The following scenario is based on a case that was seen in the Sinai ED this past week.

A 52 yo M with hx of poorly controlled DM and HTN p/w rapidly progressing ulcer over the past 3 weeks of right lower extremity.  He has been afebrile and has normal vital signs in the ED.  Of note he just returned from Cameroon after living there for 5 years. The ulcer has the following appearance:

What could it be you ask? In this case it was a Buruli ulcer.

A Buruli ulcer is caused by Mycobacterium ulcerans. It is  is a chronic disease that affects skin and bone. Transmission of the disease is not currently known but it is believed to be associated with contaminated water sources in wetland areas. It is most commonly found in  West Africa but may also be seen in Mexico, South America, China, Japan, and Australia.

In terms of severity, the disease has been classified into three categories: Category I – single small lesion (32%), Category II – non-ulcerative and ulcerative plaque (35%) and Category III – disseminated and mixed forms such as osteitis, osteomyelitis, joint involvement (33%).  The disease often starts as a painless nodule or a large painless area of induration. Because of local immunosuppressive properties the disease often progresses in the absence of pain or fever. Without treatment, the nodule or area of induration erodes within 4  weeks creating the classical appearance of an ulcer with undermined borders. Occasionally, bone can be affected as well which causes visible deformities of the affected area.

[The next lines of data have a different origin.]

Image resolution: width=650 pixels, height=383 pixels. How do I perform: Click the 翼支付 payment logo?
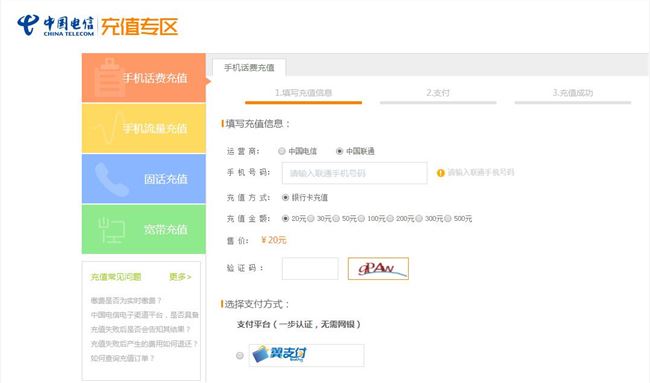[306, 355]
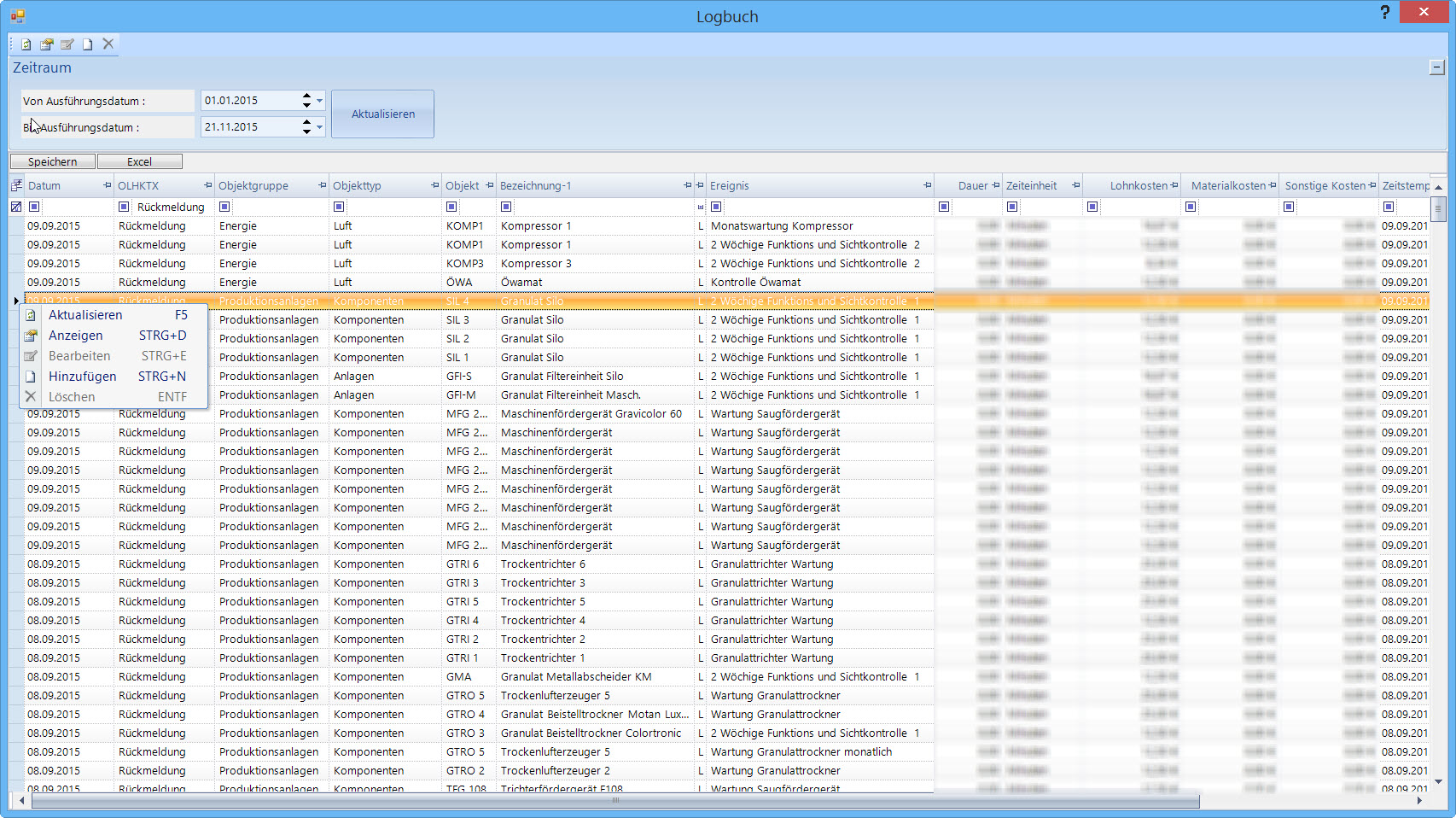
Task: Open the filter operator for Objekttyp column
Action: pos(339,207)
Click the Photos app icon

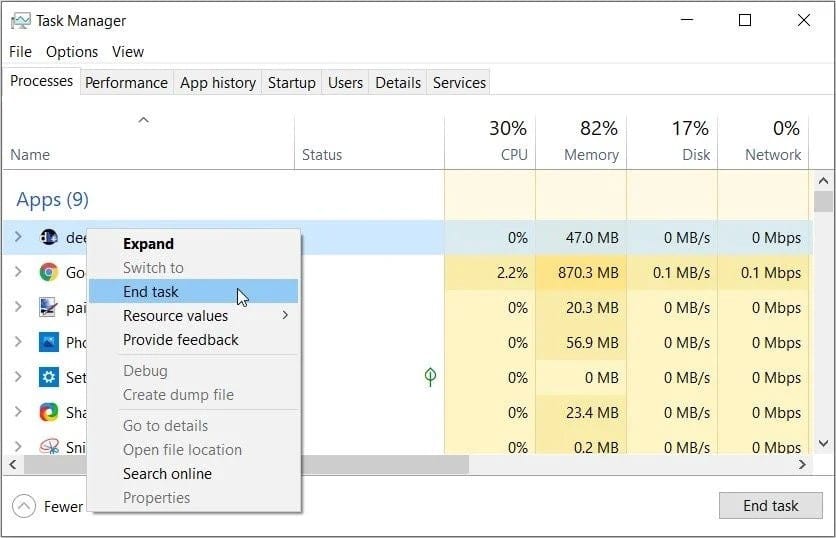click(x=48, y=342)
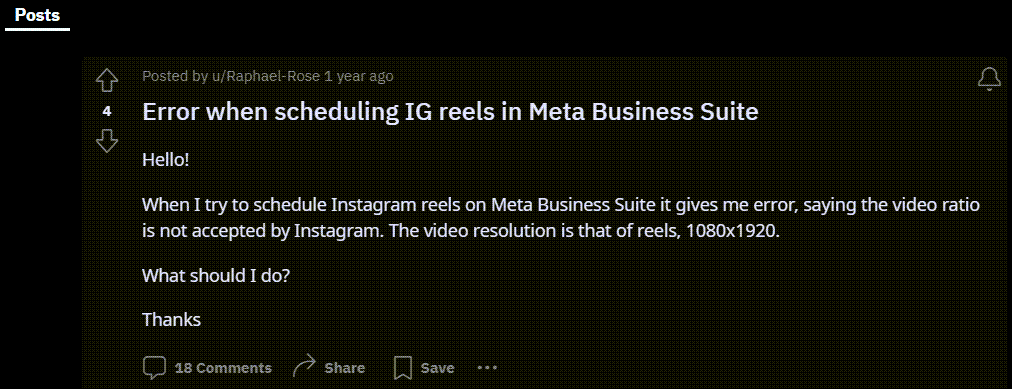Click the 'What should I do?' line
Viewport: 1012px width, 389px height.
216,275
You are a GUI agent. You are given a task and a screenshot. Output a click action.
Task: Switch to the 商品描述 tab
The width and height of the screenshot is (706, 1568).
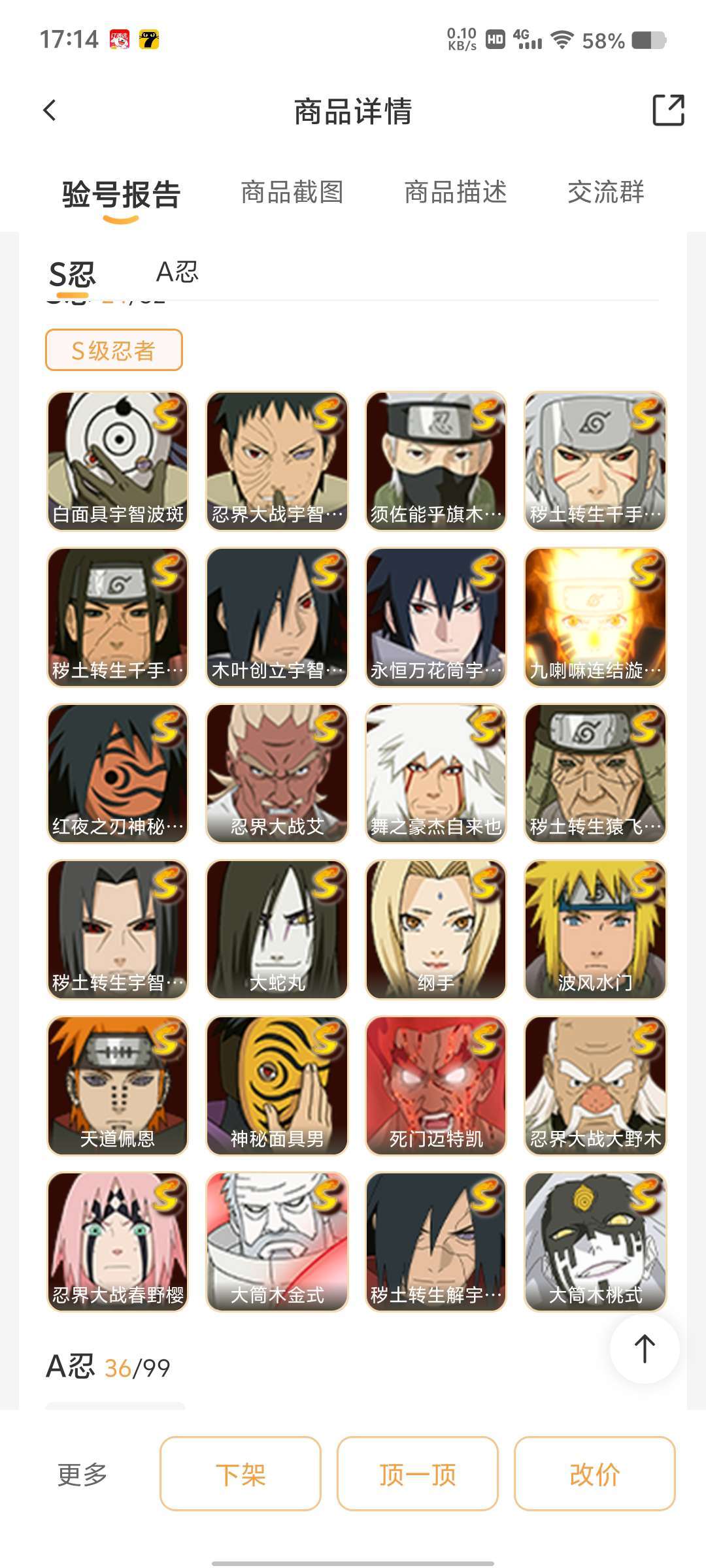[456, 193]
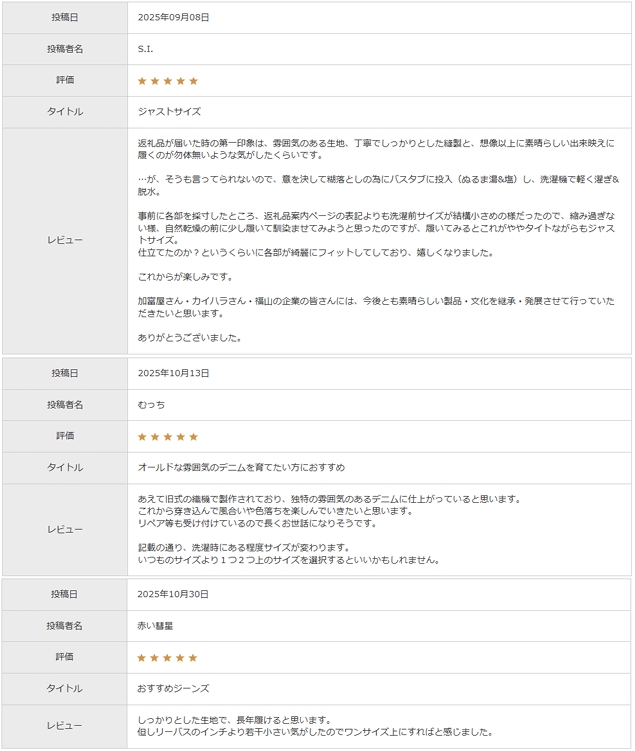This screenshot has height=751, width=635.
Task: Click the reviewer name むっち
Action: 151,405
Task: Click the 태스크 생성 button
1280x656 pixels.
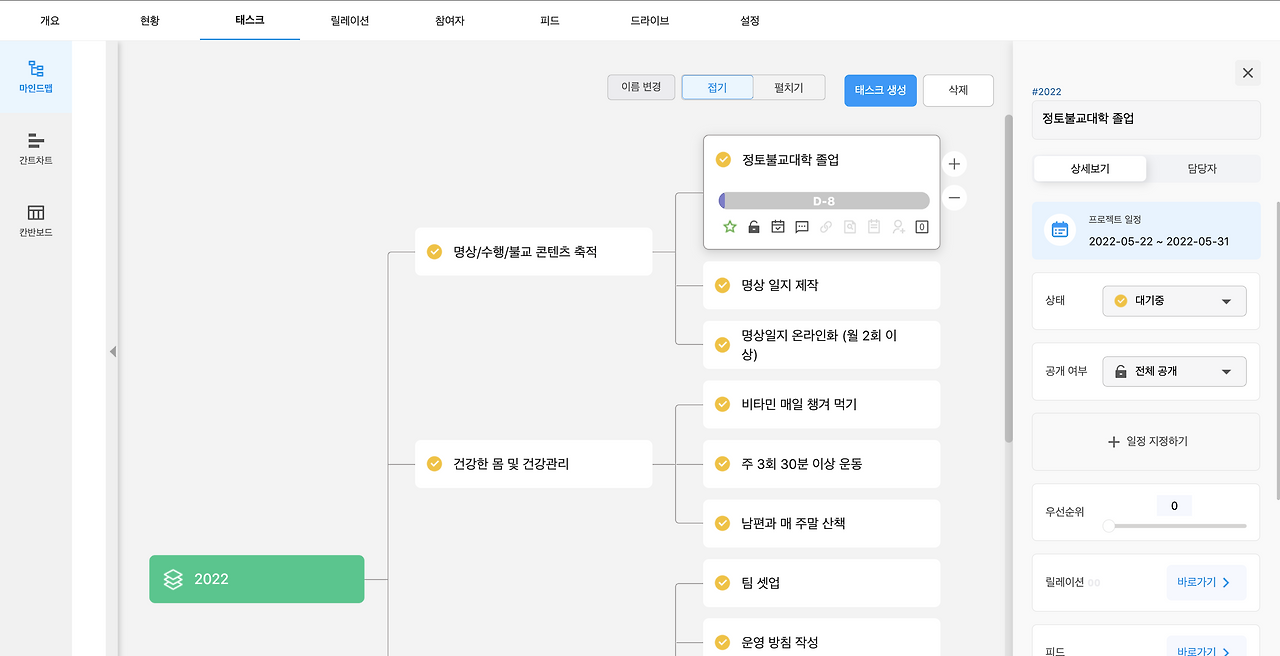Action: pyautogui.click(x=880, y=90)
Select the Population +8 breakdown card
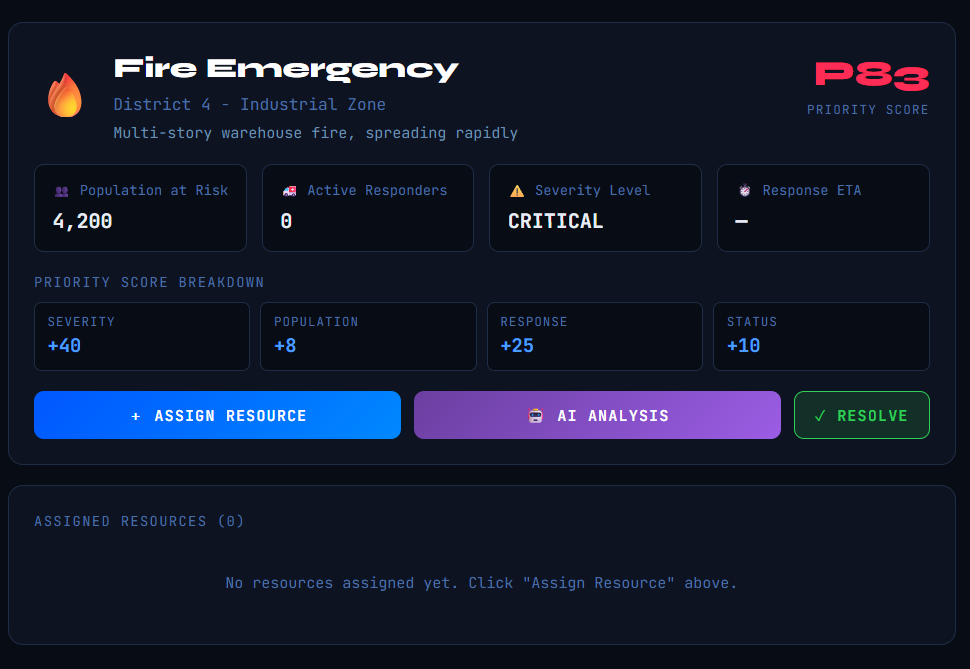 368,336
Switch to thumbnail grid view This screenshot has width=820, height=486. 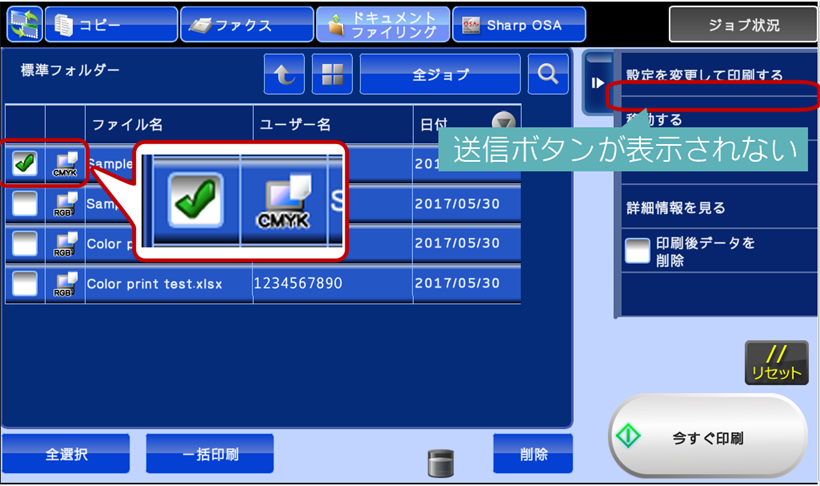pyautogui.click(x=332, y=75)
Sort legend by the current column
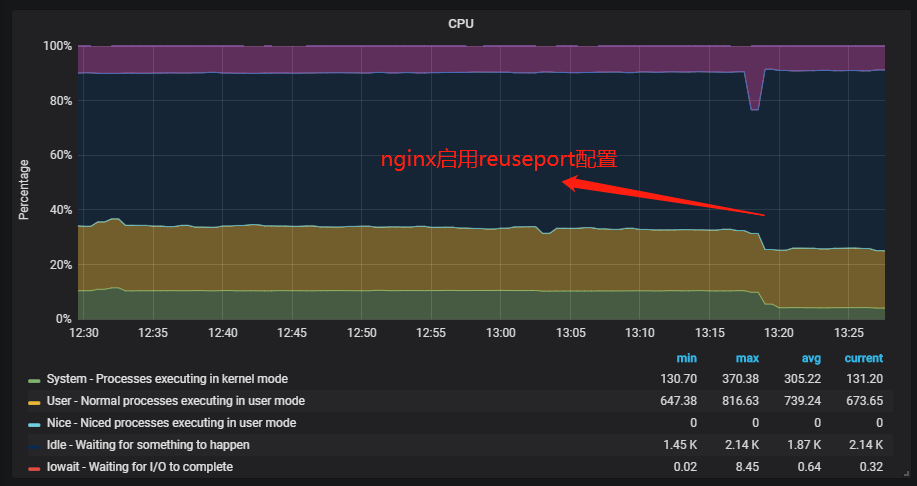 point(863,358)
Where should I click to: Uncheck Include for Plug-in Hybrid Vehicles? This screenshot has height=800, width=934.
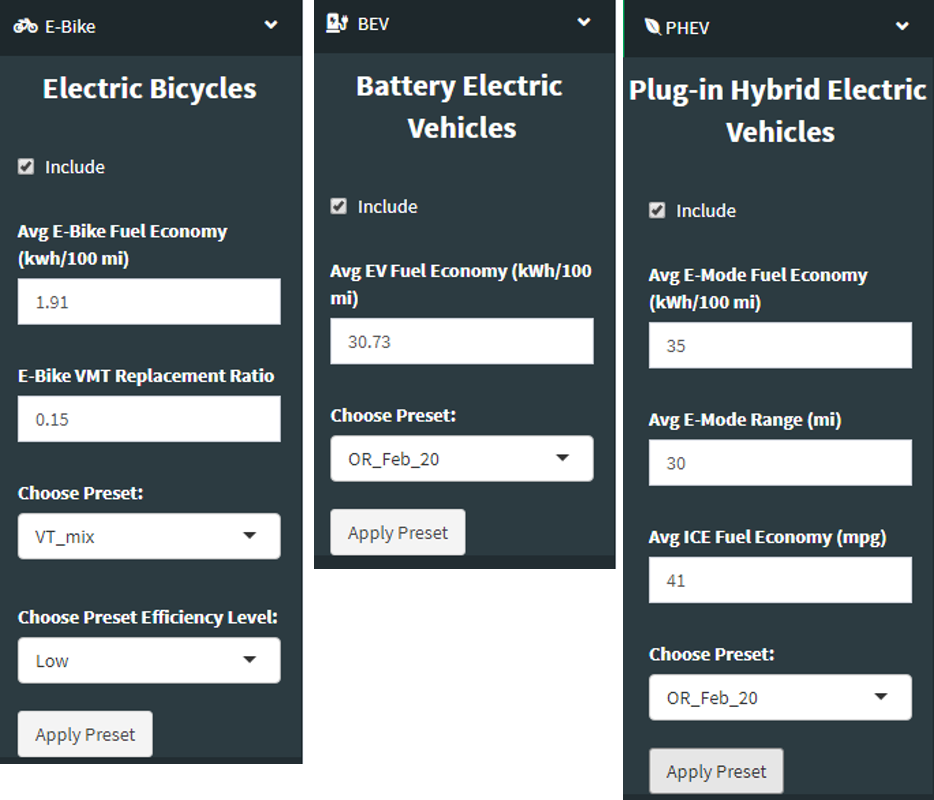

there are currently four laboratory tests which can be used to confirm the diagnosis: IS2404 polymerase chain reaction (PCR), direct microscopy, histopathology and culture. PCR is the most commonly used method. The World Health Organization offers a guide on all of these testing modalities.

There are two different treatment options for Buruli ulcers. Both regimens require 8 full weeks of antibiotic treatment. They are as follows:

  •  a combination of rifampicin (10 mg/kg once daily) and streptomycin (15 mg/kg once daily)
  • a combination of rifampicin (10 mg/kg once daily) and clarithromycin (7.5 mg/kg twice daily). This regimen is preferred in pregnancy.

Additional treatment with urgical debridement and wound care is also necessary for many of these patients. Physiotherapy and long term rehab may also be required depending on the extent of involvement of the ulcer.